##### Provided passage

- Directed by: Richie Mehta
- Written by: Richie Mehta
- Produced by: Lee Kim
- Starring: Haley Joel Osment; Gillian Anderson; Rufus Sewell; Victor Garber;
- Cinematography: Tico Poulakakis
- Edited by: Stuart A. McIntyre
- Music by: Andrew Lockington
- Distributed by: Entertainment One
- Release dates: July 28, 2013 (Fantasia International Film Festival); June 20, 2014;
- Running time: 93 minutes
- Country: Canada
- Language: English

= I'll Follow You Down =

I'll Follow You Down is a 2013 Canadian techno-thriller film written and directed by Richie Mehta. Outside the United States and Canada, the film was released as Continuum.

==Plot==
In 2000, Gabe, a professor from Toronto goes to Princeton, New Jersey, for a conference but does not return. He is eventually presumed dead, devastating his wife Marika and his young son Erol. Twelve years later, Erol talks with his grandfather Sal, who suggests that Gabe's disappearance might have been the result of a scientific experiment involving time travel. Erol is determined to find out the truth.

##########
##### Listed records

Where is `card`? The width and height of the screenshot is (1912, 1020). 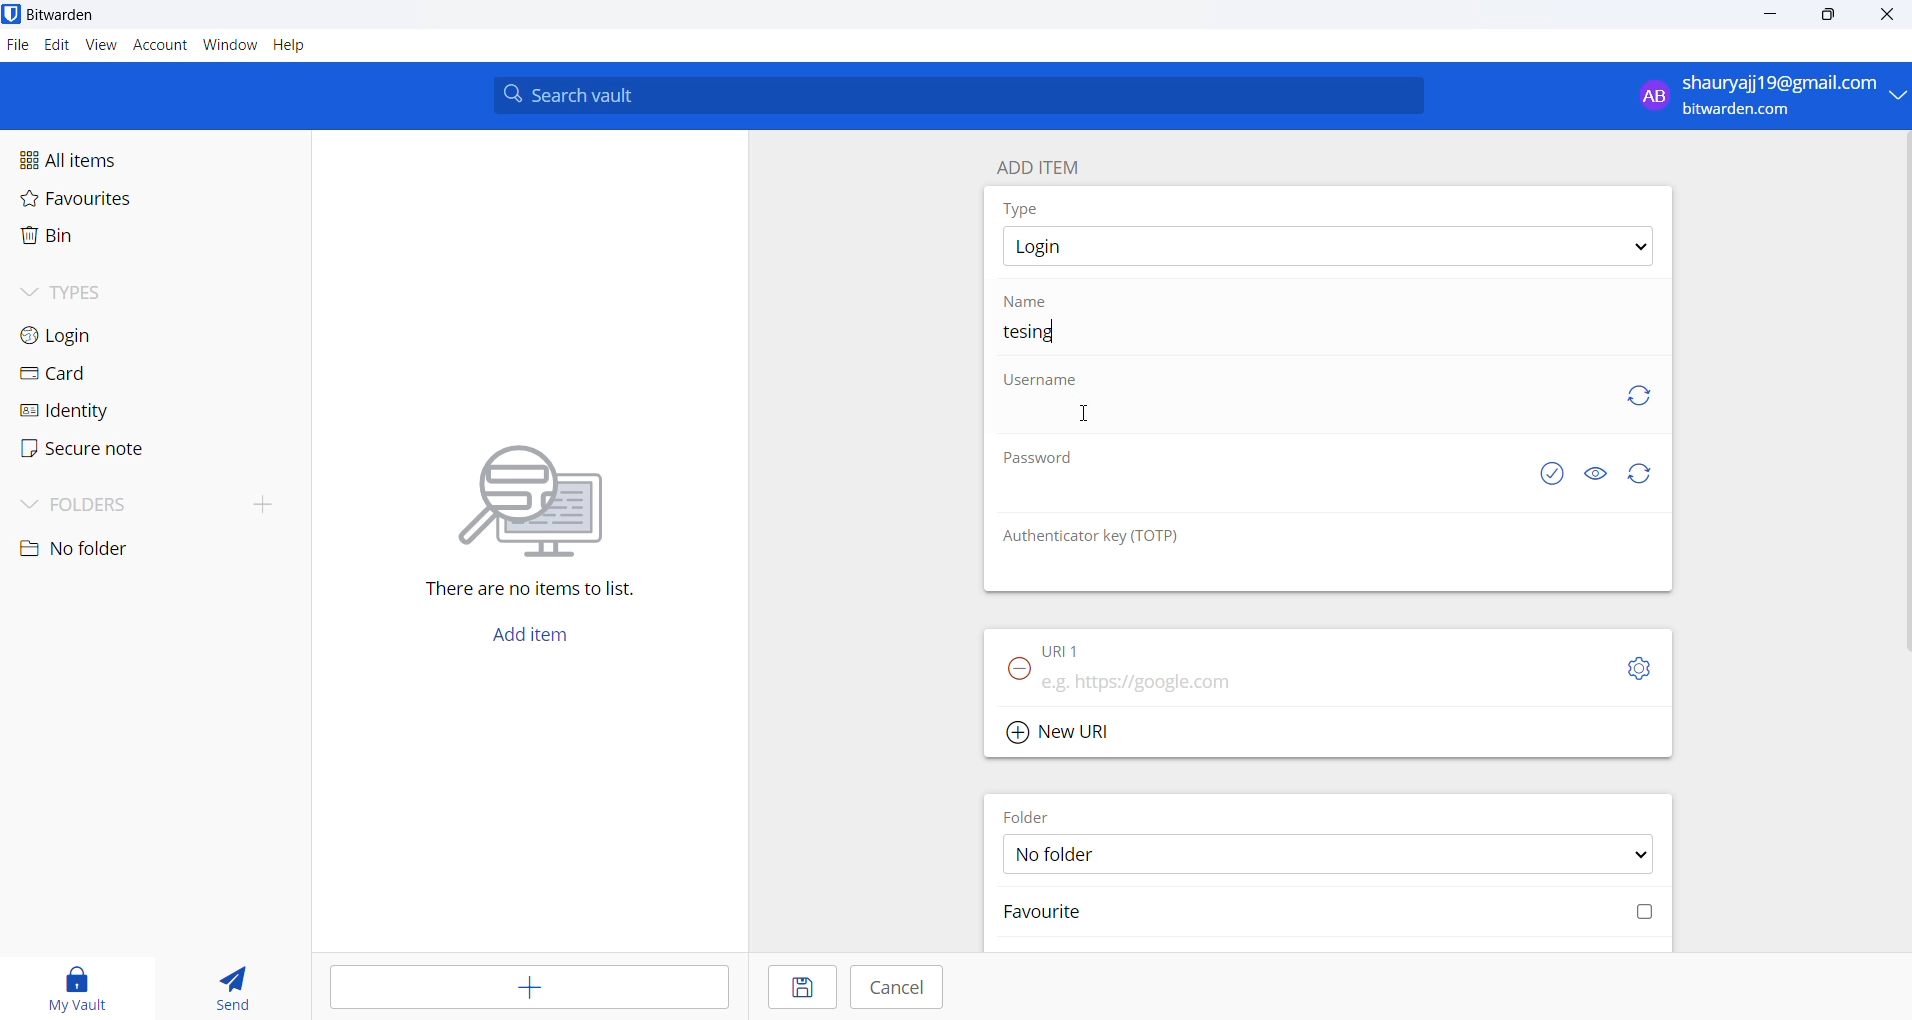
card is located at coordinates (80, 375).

##########
##### Listed records

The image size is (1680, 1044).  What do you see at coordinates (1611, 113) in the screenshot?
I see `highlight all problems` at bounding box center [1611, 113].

##########

__Requirement__.
Could you reproduce the film passage on I'll Follow You Down from above, word for word and in full?

__Written response__.
- Directed by: Richie Mehta
- Written by: Richie Mehta
- Produced by: Lee Kim
- Starring: Haley Joel Osment; Gillian Anderson; Rufus Sewell; Victor Garber;
- Cinematography: Tico Poulakakis
- Edited by: Stuart A. McIntyre
- Music by: Andrew Lockington
- Distributed by: Entertainment One
- Release dates: July 28, 2013 (Fantasia International Film Festival); June 20, 2014;
- Running time: 93 minutes
- Country: Canada
- Language: English

= I'll Follow You Down =

I'll Follow You Down is a 2013 Canadian techno-thriller film written and directed by Richie Mehta. Outside the United States and Canada, the film was released as Continuum.

==Plot==
In 2000, Gabe, a professor from Toronto goes to Princeton, New Jersey, for a conference but does not return. He is eventually presumed dead, devastating his wife Marika and his young son Erol. Twelve years later, Erol talks with his grandfather Sal, who suggests that Gabe's disappearance might have been the result of a scientific experiment involving time travel. Erol is determined to find out the truth.